When we think of the term “downsizing,” we often think of trading a larger home for a smaller one. But downsizing isn’t just for houses. Look around you. What’s consuming too much of your time, your money, your space, or your energy? In a nation that famously supersizes everything, downsizing just might be the key to a more fulfilling life. Here are seven things you can downsize right now.
Advertisers work hard to convince us that what we drive defines who we are. But that trick costs all of us money (after all, who wants to be a 1974 Pinto?).
Don’t fall for it. Instead, embrace this revolutionary truth: Cars are simply tools to get us from Point A to Point B. Unburden yourself from an auto loan you can’t afford and insurance premiums that bust your budget. Downsize to the safest, most fuel-efficient pre-owned model you can afford.
My sister-in-law once had so many clothes that she purchased three commercial clothes racks and expanded her closet into the basement. If your wardrobe is gobbling up more square footage every year, it might be time to downsize.
Consider donating items you no longer wear to charities like Dress for Success, Career Gear, or a local community outreach center.
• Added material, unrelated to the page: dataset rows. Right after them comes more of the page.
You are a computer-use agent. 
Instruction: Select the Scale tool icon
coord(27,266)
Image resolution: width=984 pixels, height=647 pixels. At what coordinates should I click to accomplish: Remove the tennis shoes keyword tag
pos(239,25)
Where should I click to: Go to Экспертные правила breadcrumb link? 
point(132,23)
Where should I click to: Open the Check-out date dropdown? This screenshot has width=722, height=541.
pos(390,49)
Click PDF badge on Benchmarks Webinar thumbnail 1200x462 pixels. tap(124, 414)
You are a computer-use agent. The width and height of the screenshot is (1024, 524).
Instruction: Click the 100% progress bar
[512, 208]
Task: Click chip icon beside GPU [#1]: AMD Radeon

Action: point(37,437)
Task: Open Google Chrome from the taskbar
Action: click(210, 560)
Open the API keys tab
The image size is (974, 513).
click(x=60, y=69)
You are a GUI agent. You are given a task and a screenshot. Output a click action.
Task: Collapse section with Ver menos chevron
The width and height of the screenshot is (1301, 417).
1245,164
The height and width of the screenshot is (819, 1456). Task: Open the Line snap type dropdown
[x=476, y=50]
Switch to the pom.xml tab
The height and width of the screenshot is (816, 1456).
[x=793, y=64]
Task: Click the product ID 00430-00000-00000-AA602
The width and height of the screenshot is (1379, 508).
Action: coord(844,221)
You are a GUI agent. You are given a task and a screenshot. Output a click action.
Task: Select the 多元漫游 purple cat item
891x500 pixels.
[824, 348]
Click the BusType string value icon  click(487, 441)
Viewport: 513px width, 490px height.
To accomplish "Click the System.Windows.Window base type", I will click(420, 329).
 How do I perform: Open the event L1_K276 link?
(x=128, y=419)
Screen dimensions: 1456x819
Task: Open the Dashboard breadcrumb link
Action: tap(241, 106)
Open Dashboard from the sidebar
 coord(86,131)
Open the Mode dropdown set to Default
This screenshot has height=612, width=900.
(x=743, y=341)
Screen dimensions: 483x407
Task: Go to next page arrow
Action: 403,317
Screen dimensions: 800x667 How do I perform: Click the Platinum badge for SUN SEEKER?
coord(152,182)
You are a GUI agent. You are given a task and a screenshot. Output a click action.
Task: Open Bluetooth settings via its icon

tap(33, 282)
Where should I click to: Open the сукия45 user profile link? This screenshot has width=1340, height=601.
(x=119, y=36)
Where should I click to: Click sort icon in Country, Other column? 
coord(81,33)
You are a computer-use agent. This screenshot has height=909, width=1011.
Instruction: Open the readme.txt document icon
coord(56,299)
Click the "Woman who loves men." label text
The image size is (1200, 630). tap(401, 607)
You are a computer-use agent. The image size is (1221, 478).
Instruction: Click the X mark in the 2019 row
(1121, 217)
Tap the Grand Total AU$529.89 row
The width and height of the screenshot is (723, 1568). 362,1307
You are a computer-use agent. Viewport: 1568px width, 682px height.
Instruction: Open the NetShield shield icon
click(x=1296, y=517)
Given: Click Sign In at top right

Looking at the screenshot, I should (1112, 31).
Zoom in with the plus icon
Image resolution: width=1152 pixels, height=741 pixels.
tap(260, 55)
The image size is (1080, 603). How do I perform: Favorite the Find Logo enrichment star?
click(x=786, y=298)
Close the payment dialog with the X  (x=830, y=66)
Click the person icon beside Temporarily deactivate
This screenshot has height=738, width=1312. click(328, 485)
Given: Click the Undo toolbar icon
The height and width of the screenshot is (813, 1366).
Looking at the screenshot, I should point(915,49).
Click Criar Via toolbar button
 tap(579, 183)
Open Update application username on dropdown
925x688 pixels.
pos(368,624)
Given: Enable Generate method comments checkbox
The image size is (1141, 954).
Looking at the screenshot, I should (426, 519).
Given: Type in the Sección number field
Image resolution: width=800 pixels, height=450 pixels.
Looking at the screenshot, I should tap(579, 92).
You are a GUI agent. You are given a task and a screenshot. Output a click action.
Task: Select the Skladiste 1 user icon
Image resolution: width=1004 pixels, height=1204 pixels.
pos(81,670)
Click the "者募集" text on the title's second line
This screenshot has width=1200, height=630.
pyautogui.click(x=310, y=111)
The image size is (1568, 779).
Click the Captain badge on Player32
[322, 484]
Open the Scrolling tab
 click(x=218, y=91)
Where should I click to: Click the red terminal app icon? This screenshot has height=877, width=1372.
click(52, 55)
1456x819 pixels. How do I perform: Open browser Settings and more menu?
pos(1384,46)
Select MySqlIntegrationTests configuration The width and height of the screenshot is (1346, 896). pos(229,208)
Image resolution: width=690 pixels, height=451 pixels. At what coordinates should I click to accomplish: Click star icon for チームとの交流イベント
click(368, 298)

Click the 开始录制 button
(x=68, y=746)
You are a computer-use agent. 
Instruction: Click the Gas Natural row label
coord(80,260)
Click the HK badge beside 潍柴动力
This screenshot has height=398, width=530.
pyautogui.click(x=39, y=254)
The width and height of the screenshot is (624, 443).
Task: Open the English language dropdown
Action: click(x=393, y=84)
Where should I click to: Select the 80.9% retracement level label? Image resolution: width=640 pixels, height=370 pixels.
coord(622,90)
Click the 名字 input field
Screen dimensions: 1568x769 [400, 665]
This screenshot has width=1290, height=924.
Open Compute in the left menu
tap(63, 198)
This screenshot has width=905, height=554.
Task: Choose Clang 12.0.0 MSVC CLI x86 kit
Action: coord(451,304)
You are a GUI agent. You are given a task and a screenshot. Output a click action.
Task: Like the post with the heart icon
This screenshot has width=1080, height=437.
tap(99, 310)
You could also sell your clothing, shoes, and accessories to an online consignment shop and make a little extra cash.
3. Cable and cellphone plans
Once we’ve signed up for cellphone plans and cable packages, we seldom give them a critical review. That inattention means we could be missing out on cheaper options that better match our lifestyle, or special offers that provide the same level of service for less money. Take 30 minutes to see if you can downsize your cable and cellphone plans — and the costs that go with them.
4. Subscription services
From gourmet cheeses to beauty supplies, subscription services deliver the world to our doorstep. But all that convenience comes at a price.
Take a hard look at your bank statement and your spending habits. Are multiple subscription services nickel-and-diming your budget to death? Is most of that gourmet cheese growing fuzz the fridge? If the answer is “yes,” switch to a less expensive subscription package or cancel altogether.
Forget about the idea of cutting corners for a month or two. When you downsize your spending, you’re finding permanent ways to minimize your expenditures. It’s a mental and behavioral shift that’s the first step in living more frugally. Explore ways to reduce your monthly spending by 10 percent, and then use that money to pay down debt or boost your retirement savings.
Once you’ve downsized your spending, attack the three-headed monster it created — debt. While it makes perfect sense to pay off debt with the highest interest rates first, many people find more success using the debt snowball method. In this approach, you pay off your smallest debt first (regardless of the interest rate), which gives you a motivational boost to stick with your downsizing plan until everything is paid off.
7. Schedule and commitments
A dear friend of mine recently started a new job with a college on the East Coast. In addition to this full-time administrative role, he’s teaching two classes and interviewing students for a grant program. I love him to death, but saying “no” is not his strong suit.
Sound like you? Remember, your time is a rare resource. If you’re constantly moving and always stressed, downsize your schedule. Life is short; carve out some time to simply be.